### Assignment
Return all the data, word for word.

(Extracted data entries)

<<<<

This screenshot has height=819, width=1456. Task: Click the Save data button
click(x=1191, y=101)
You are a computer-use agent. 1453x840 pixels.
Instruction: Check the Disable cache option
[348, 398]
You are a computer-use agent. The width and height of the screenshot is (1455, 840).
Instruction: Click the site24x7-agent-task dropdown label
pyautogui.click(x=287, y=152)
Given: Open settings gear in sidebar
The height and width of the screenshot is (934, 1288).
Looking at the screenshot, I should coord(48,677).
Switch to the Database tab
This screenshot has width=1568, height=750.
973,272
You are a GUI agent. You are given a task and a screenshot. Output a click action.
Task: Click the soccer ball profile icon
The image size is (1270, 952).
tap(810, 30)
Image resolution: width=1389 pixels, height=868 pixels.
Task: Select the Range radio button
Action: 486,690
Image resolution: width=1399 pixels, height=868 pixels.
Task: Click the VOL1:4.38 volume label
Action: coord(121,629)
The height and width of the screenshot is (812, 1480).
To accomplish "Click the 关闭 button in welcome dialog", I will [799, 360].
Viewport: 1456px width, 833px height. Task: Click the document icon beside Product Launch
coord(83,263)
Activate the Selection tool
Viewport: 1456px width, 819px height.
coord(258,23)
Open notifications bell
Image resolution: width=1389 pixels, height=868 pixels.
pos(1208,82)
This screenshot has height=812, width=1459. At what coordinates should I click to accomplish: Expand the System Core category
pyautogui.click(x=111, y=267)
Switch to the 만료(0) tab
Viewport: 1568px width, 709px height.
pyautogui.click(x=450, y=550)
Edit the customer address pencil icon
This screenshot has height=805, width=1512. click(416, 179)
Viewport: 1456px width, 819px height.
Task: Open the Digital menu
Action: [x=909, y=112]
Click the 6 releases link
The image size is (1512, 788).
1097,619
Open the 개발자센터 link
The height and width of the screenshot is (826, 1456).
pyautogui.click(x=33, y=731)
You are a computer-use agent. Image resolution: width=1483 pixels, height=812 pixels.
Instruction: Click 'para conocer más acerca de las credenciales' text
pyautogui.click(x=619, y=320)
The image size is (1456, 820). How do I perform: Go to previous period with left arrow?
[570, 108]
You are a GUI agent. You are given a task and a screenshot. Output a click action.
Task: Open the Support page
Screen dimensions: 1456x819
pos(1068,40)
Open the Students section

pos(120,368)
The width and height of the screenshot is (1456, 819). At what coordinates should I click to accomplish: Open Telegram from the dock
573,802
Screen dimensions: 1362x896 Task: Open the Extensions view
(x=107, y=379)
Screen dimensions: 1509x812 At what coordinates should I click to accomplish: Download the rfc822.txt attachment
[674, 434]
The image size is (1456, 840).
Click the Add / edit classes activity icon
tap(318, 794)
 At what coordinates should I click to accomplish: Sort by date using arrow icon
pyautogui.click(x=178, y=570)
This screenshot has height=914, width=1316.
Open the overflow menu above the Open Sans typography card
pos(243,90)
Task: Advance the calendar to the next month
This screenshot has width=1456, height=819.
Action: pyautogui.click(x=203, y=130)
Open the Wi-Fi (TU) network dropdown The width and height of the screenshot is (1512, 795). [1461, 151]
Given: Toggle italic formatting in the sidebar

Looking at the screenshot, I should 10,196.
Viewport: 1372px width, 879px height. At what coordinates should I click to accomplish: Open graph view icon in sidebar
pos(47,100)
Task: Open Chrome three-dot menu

>>>>

### Answer for the task
This screenshot has height=819, width=1456. Task: Click the Save data button
click(x=1191, y=101)
You are a computer-use agent. 1453x840 pixels.
Instruction: Check the Disable cache option
[348, 398]
You are a computer-use agent. The width and height of the screenshot is (1455, 840).
Instruction: Click the site24x7-agent-task dropdown label
pyautogui.click(x=287, y=152)
Given: Open settings gear in sidebar
The height and width of the screenshot is (934, 1288).
Looking at the screenshot, I should coord(48,677).
Switch to the Database tab
This screenshot has width=1568, height=750.
973,272
You are a GUI agent. You are given a task and a screenshot. Output a click action.
Task: Click the soccer ball profile icon
The image size is (1270, 952).
tap(810, 30)
Image resolution: width=1389 pixels, height=868 pixels.
Task: Select the Range radio button
Action: 486,690
Image resolution: width=1399 pixels, height=868 pixels.
Task: Click the VOL1:4.38 volume label
Action: coord(121,629)
The height and width of the screenshot is (812, 1480).
To accomplish "Click the 关闭 button in welcome dialog", I will [799, 360].
Viewport: 1456px width, 833px height. Task: Click the document icon beside Product Launch
coord(83,263)
Activate the Selection tool
Viewport: 1456px width, 819px height.
coord(258,23)
Open notifications bell
Image resolution: width=1389 pixels, height=868 pixels.
pos(1208,82)
This screenshot has height=812, width=1459. At what coordinates should I click to accomplish: Expand the System Core category
pyautogui.click(x=111, y=267)
Switch to the 만료(0) tab
Viewport: 1568px width, 709px height.
pyautogui.click(x=450, y=550)
Edit the customer address pencil icon
This screenshot has height=805, width=1512. click(416, 179)
Viewport: 1456px width, 819px height.
Task: Open the Digital menu
Action: [x=909, y=112]
Click the 6 releases link
The image size is (1512, 788).
1097,619
Open the 개발자센터 link
The height and width of the screenshot is (826, 1456).
pyautogui.click(x=33, y=731)
You are a computer-use agent. Image resolution: width=1483 pixels, height=812 pixels.
Instruction: Click 'para conocer más acerca de las credenciales' text
pyautogui.click(x=619, y=320)
The image size is (1456, 820). How do I perform: Go to previous period with left arrow?
[570, 108]
You are a GUI agent. You are given a task and a screenshot. Output a click action.
Task: Open the Support page
Screen dimensions: 1456x819
pos(1068,40)
Open the Students section

pos(120,368)
The width and height of the screenshot is (1456, 819). At what coordinates should I click to accomplish: Open Telegram from the dock
573,802
Screen dimensions: 1362x896 Task: Open the Extensions view
(x=107, y=379)
Screen dimensions: 1509x812 At what coordinates should I click to accomplish: Download the rfc822.txt attachment
[674, 434]
The image size is (1456, 840).
Click the Add / edit classes activity icon
tap(318, 794)
 At what coordinates should I click to accomplish: Sort by date using arrow icon
pyautogui.click(x=178, y=570)
This screenshot has height=914, width=1316.
Open the overflow menu above the Open Sans typography card
pos(243,90)
Task: Advance the calendar to the next month
This screenshot has width=1456, height=819.
Action: pyautogui.click(x=203, y=130)
Open the Wi-Fi (TU) network dropdown The width and height of the screenshot is (1512, 795). [1461, 151]
Given: Toggle italic formatting in the sidebar

Looking at the screenshot, I should 10,196.
Viewport: 1372px width, 879px height. At what coordinates should I click to accomplish: Open graph view icon in sidebar
pos(47,100)
Task: Open Chrome three-dot menu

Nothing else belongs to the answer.